Sankuru : Fwamba débloque un financement pour reconstruire le pont Yengela

L’effondrement du pont Yengela continue de peser lourdement sur la province du Sankuru, où la circulation sur l’axe reliant Lodja à Dibele via la RN7 demeure interrompue depuis plusieurs mois. Situé à proximité de Bena Dibele, cet ouvrage stratégique, fragilisé par le temps, avait cédé sous le poids d’un camion de marchandises, coupant un corridor essentiel aux échanges économiques.

Depuis, toute une région vit au rythme d’un enclavement prolongé. L’approvisionnement en produits de première nécessité s’est considérablement dégradé, entraînant une flambée des prix sur les marchés locaux. Les carburants, notamment, ont vu leurs coûts grimper en flèche, avec des répercussions directes sur l’ensemble des biens de consommation.

Une situation qui fragilise davantage le tissu économique local et accentue la précarité des populations. Ce blocage logistique impacte également les projets structurants de la province. Le pont Yengela constituait un passage clé pour l’acheminement des matériaux destinés à l’aéroport de Lodja depuis Kinshasa. L’arrêt du trafic ralentit ainsi significativement l’avancement de ce chantier, jugé crucial pour le désenclavement du Sankuru.

Pourtant, les bases d’une solution existaient déjà. Les équipements nécessaires à la reconstruction étaient disponibles depuis 2025 au port de Bena Dibele. Mais l’absence de financement avait jusque-là empêché le lancement des travaux, laissant la situation se détériorer.

Face à l’urgence, les appels à l’intervention des autorités se sont multipliés. Le plaidoyer du député Lambert Mende a contribué à accélérer la prise de décision. Saisi du dossier, le ministre des Finances Doudou Fwamba a acté la mobilisation des ressources nécessaires, ouvrant la voie à une relance imminente du chantier.

Cette décision marque un tournant décisif. Elle devrait permettre à l’Office des routes et à ses partenaires techniques d’engager, dans les plus brefs délais, les travaux de reconstruction.
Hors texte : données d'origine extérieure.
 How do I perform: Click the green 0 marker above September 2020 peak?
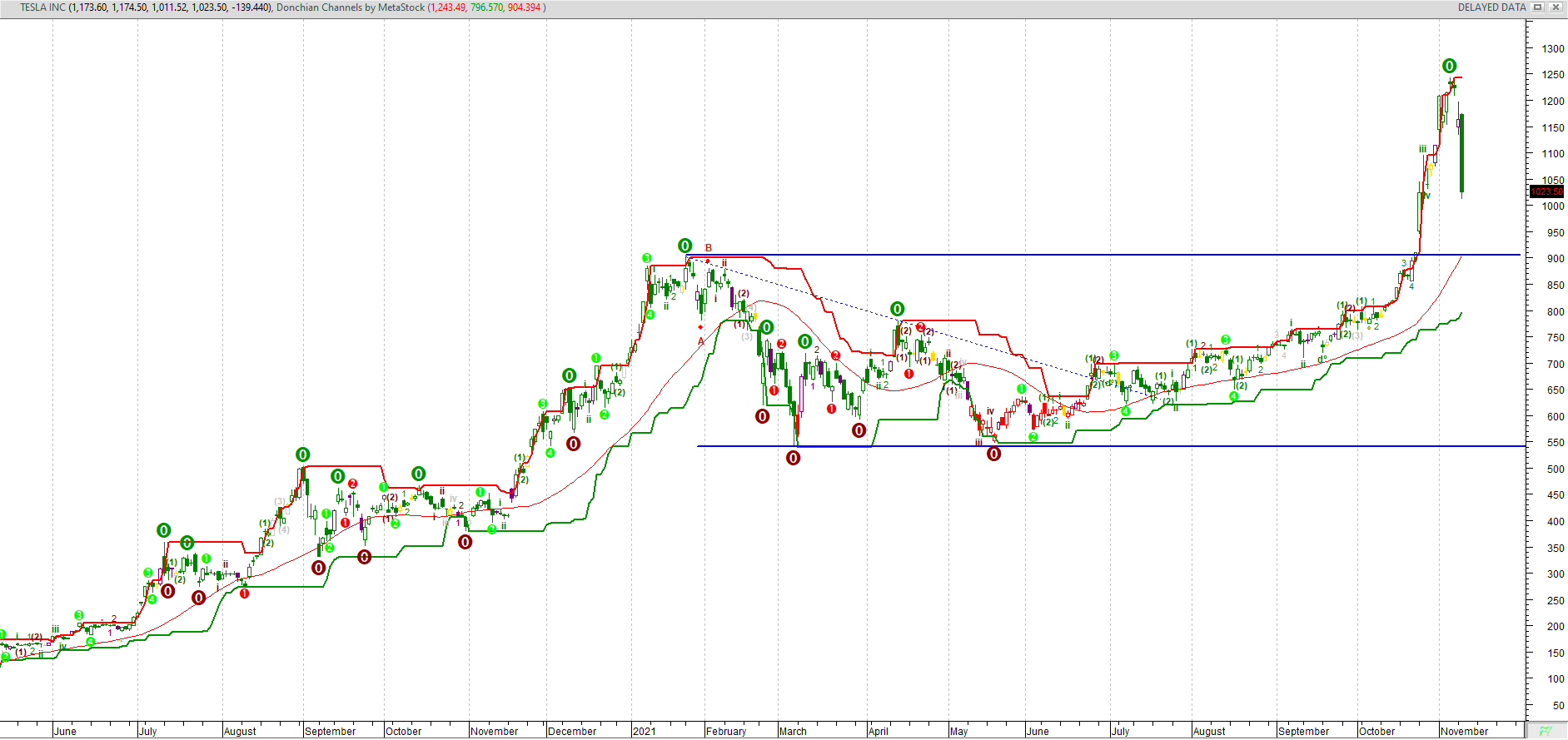302,454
Pour les habitants, durement éprouvés par la hausse du coût de la vie et les difficultés d’approvisionnement, cette annonce ravive l’espoir d’un retour progressif à la normale.

À l’approche de la saison des pluies, qui menace d’aggraver l’état déjà précaire des infrastructures, la rapidité d’exécution sera déterminante. Plus qu’un simple ouvrage à reconstruire, le pont Yengela incarne un enjeu majeur, celui de reconnecter une province isolée et de relancer une dynamique économique aujourd’hui à l’arrêt.